→ **REQUEST**
Find each line in the entries below that contains the string "height", matching case, and copy those lines.

[A set of records]
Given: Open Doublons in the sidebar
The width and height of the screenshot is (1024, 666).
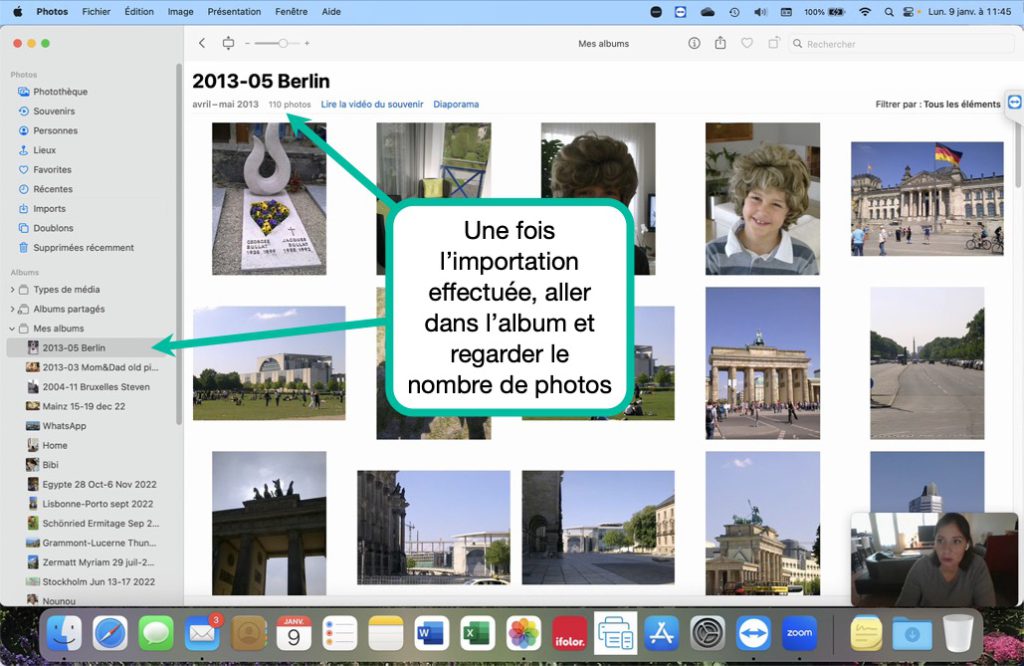Looking at the screenshot, I should click(x=53, y=228).
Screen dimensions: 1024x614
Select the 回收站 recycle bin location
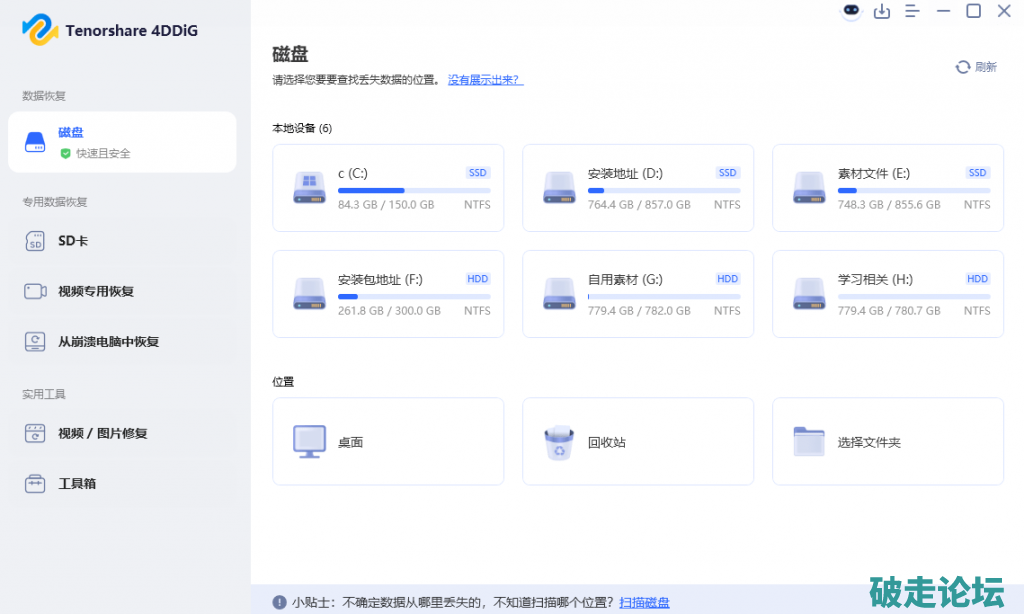coord(638,441)
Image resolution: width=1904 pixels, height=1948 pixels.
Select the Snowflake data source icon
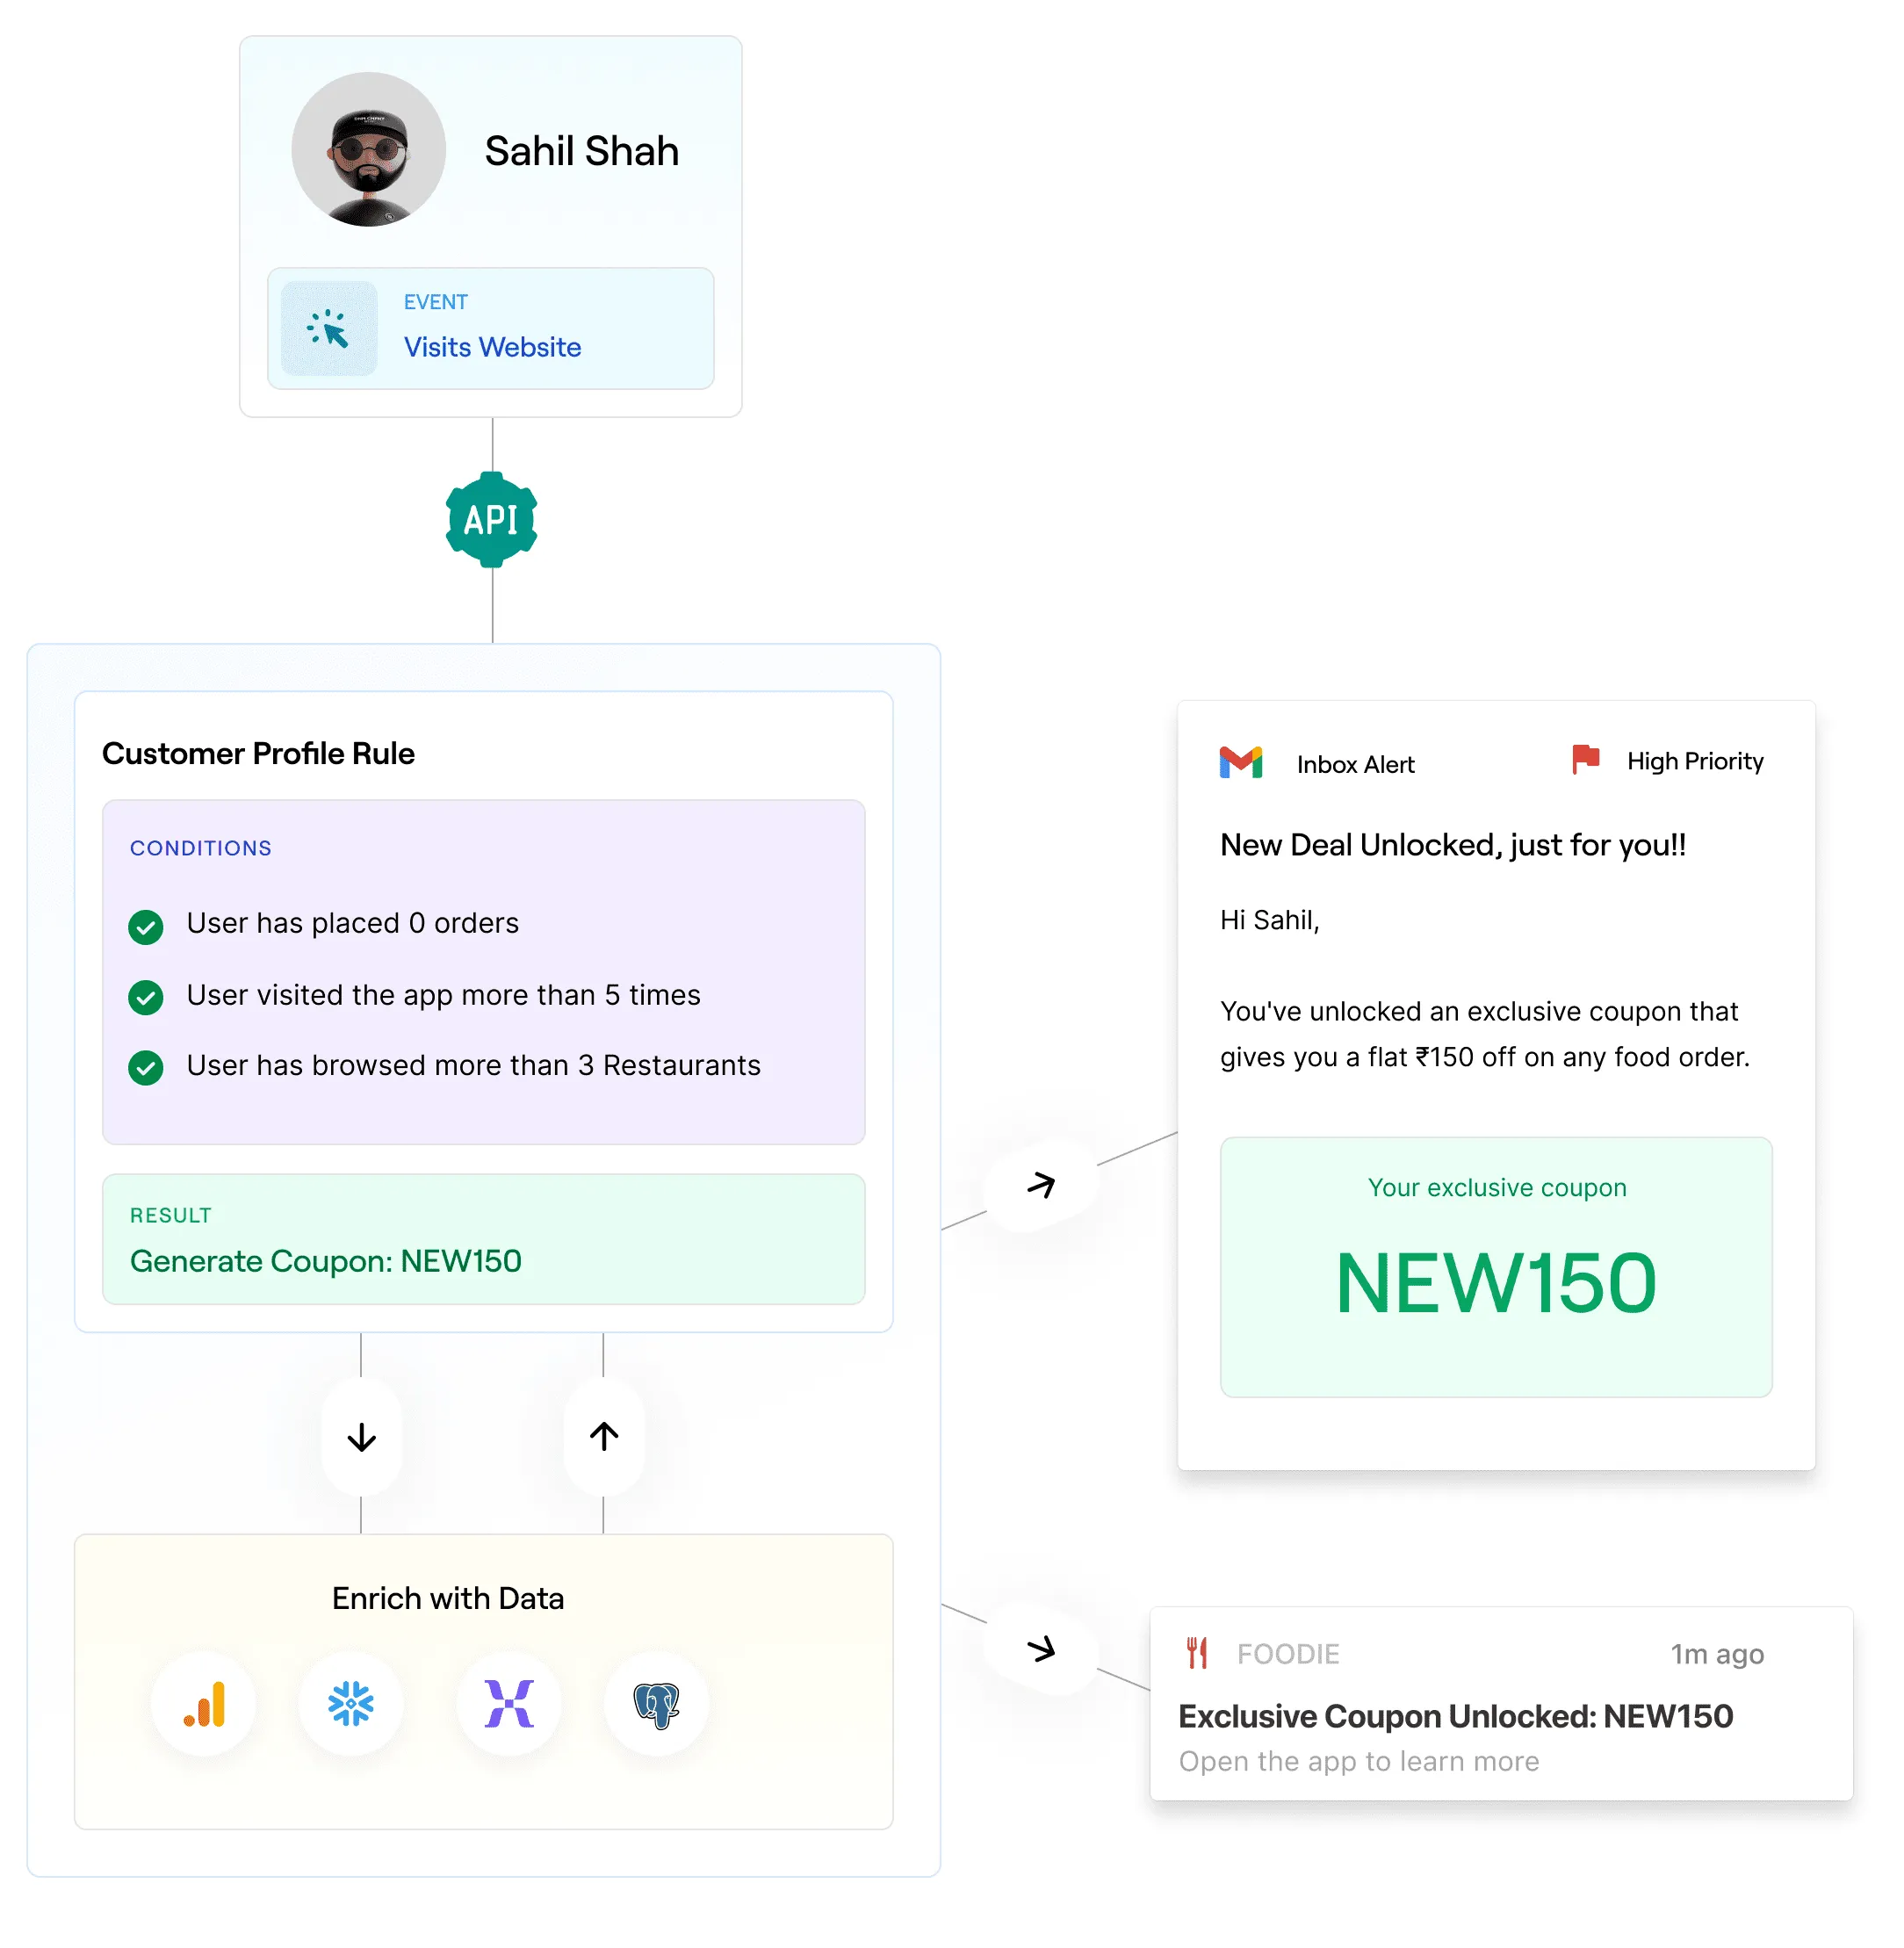(351, 1704)
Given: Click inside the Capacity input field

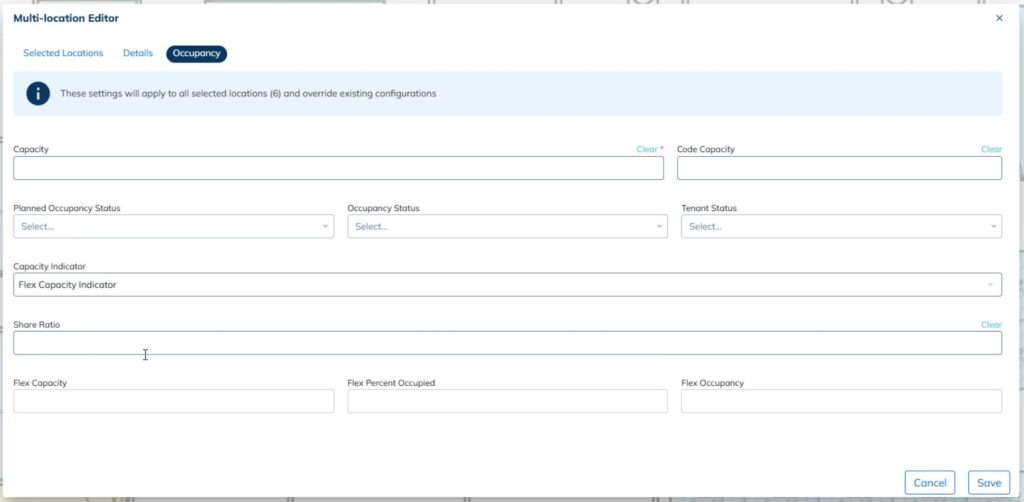Looking at the screenshot, I should tap(338, 168).
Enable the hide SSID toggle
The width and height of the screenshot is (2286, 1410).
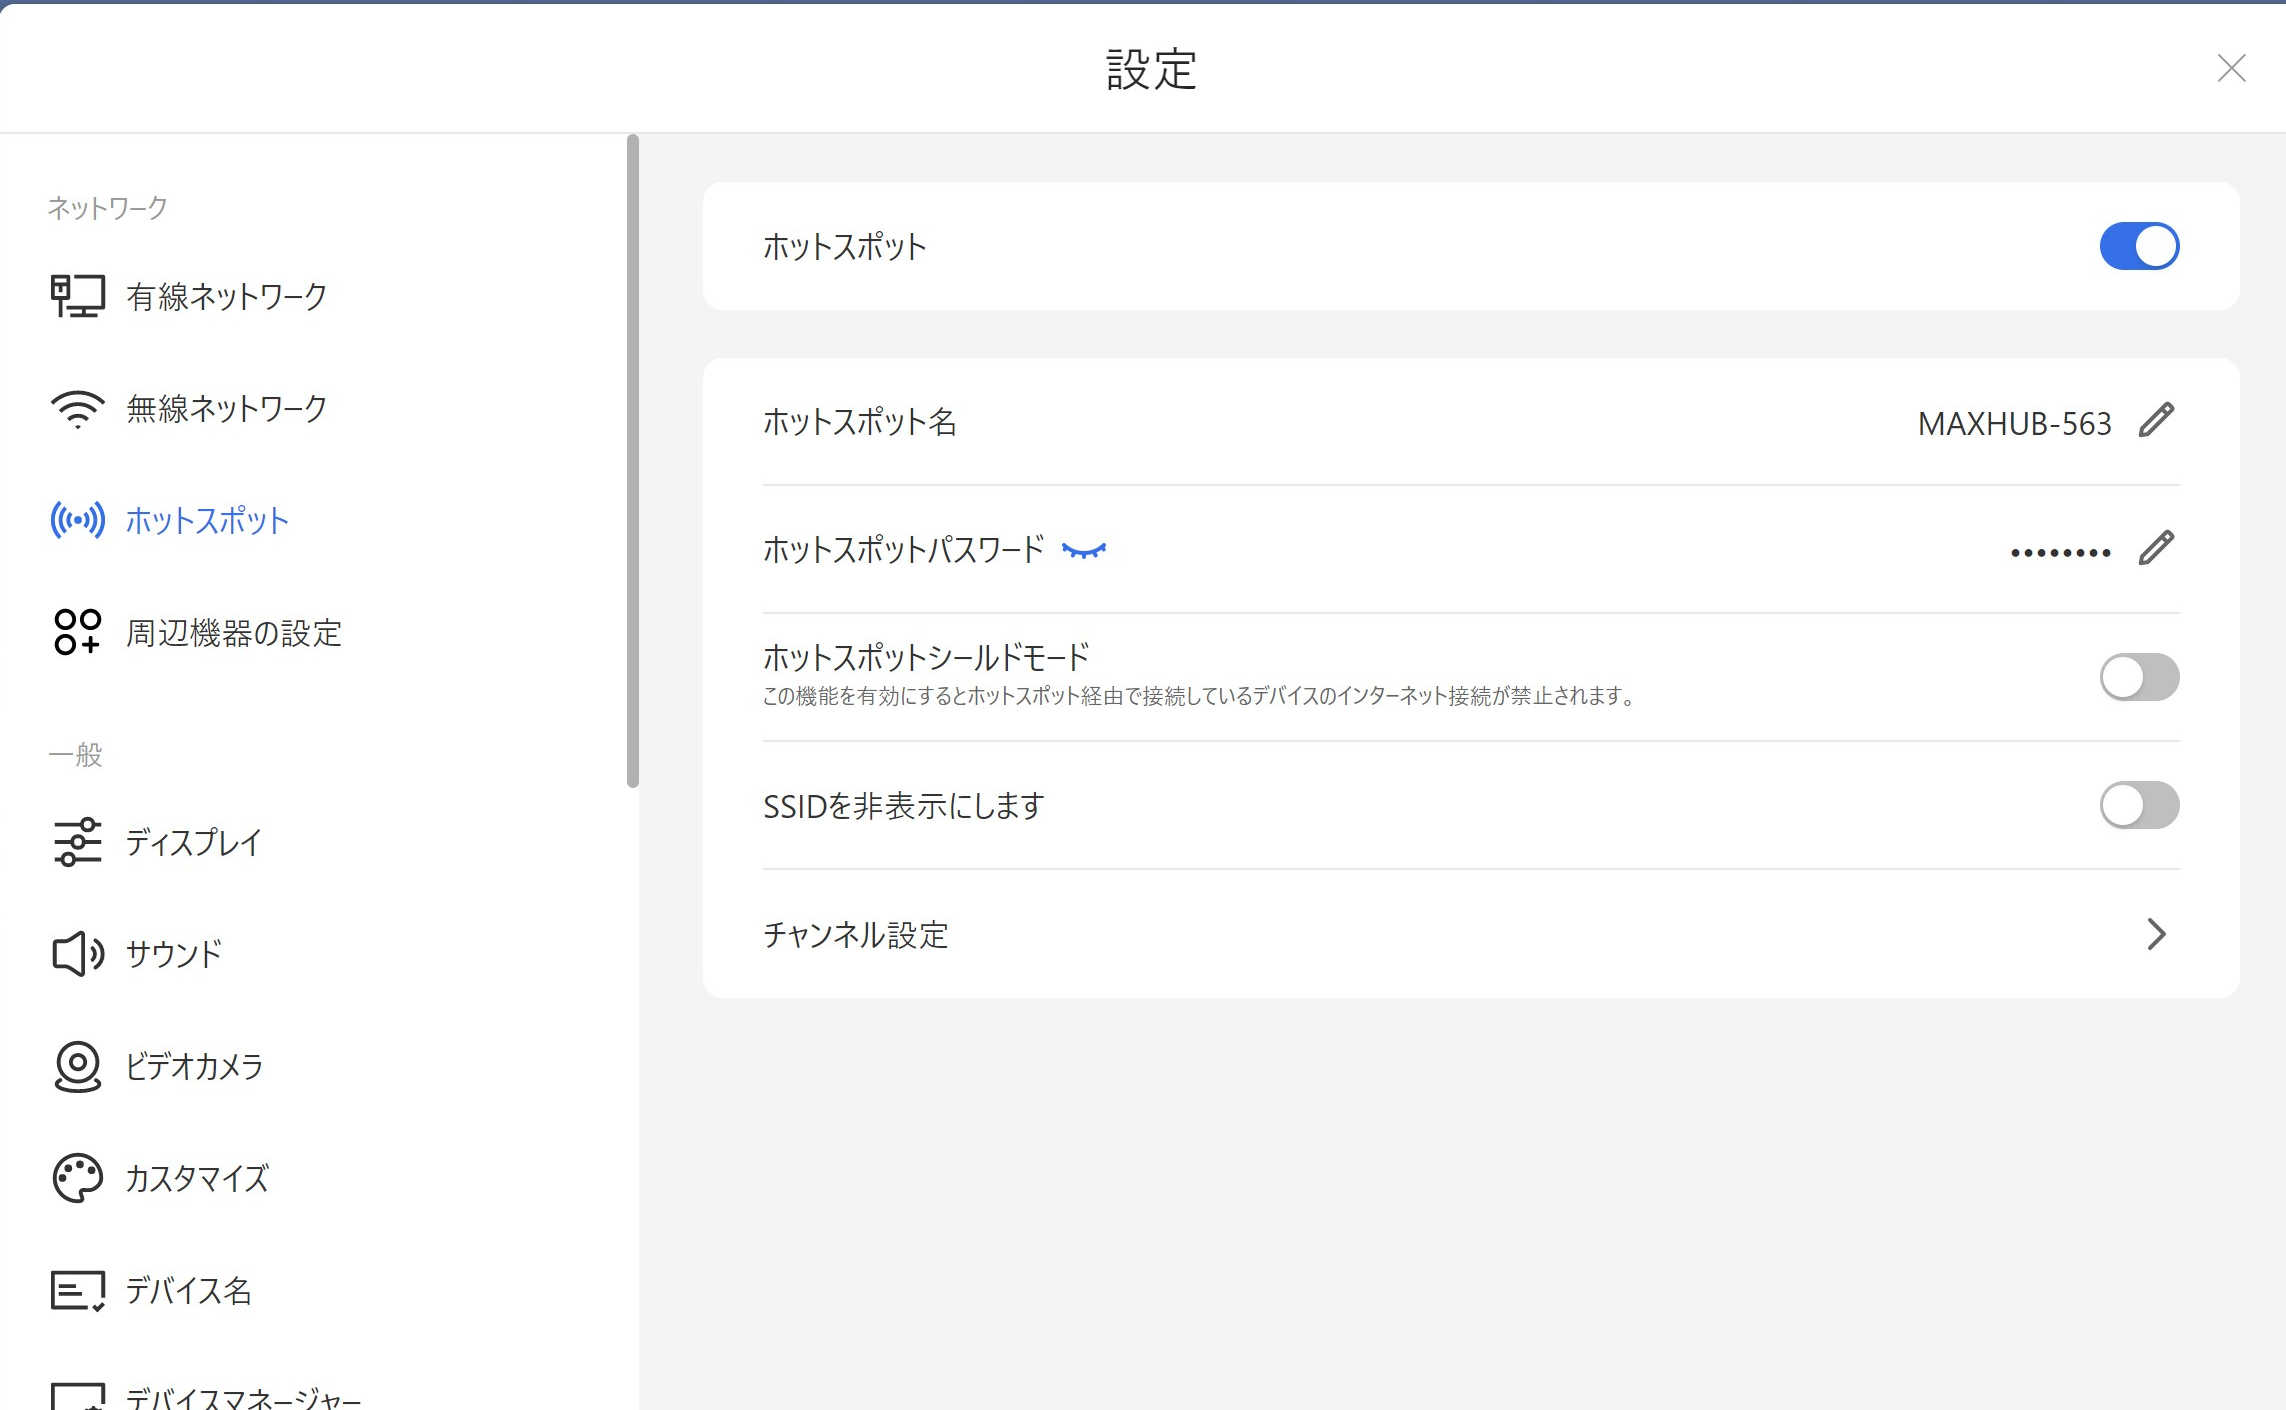point(2139,805)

→ **ANSWER TO THIS TASK**
The width and height of the screenshot is (1024, 666).
Image resolution: width=1904 pixels, height=1948 pixels.
The width and height of the screenshot is (2286, 1410).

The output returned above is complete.